Text-to-image models train more efficiently when prompts are sampled according to the variance of rewards across their generated images.

A machine-rendered reading of the paper's core claim, the machinery that carries it, and where it could break.

The paper introduces Curriculum Group Policy Optimization to address inefficient uniform sampling in reinforcement learning for text-to-image models. It treats the variance of reward scores across multiple images produced from one prompt as a live signal of how learnable that prompt currently is. Prompts showing moderate inconsistency receive higher sampling rates because they are neither fully mastered nor impossibly hard. A separate calibration step keeps training balanced across prompt categories. The result is reported improvement on three standard generation benchmarks.

Core claim

We propose Curriculum Group Policy Optimization (CGPO), an adaptive curriculum training framework. During training, each prompt produces a group of images scored by a reward model. We use the variance of group rewards as an online proxy for prompt inconsistency.
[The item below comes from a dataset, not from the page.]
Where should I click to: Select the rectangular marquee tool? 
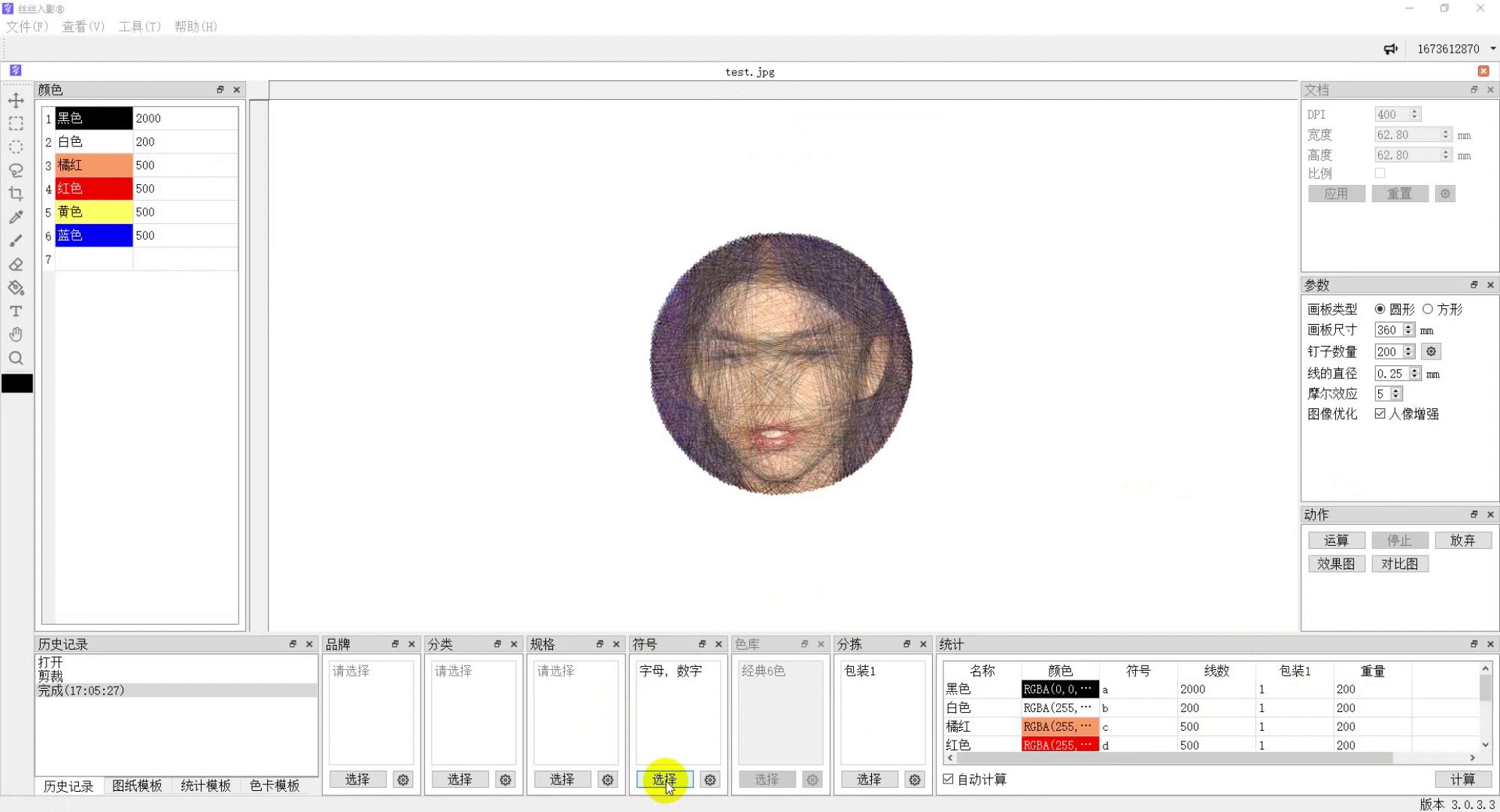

A higher variance suggests that the model has partially captured the prompt requirements but has not yet achieved stable mastery. Such prompts are more likely to provide useful learning signals, so we increase their sampling probabilities accordingly. Additionally, to address data imbalance in multi-category datasets, we design a category calibration method based on proportional fairness optimization, which balances training across c

What carries the argument

Variance of group rewards from images generated by the same prompt, serving as the proxy that dynamically raises sampling probability for prompts at the model's current frontier of capability.

If this is right

  • Training compute is redirected toward prompts that still produce inconsistent but improvable outputs rather than wasting steps on already-mastered or hopeless ones.
  • Category calibration prevents easier prompt types from dominating the training distribution in mixed datasets.
  • The same variance signal can be computed on top of existing Group Relative Policy Optimization without changing the underlying reward model or policy update rule.
  • Final generation quality rises on composition, attribute, and prompt-following benchmarks because learning signals are more consistently informative.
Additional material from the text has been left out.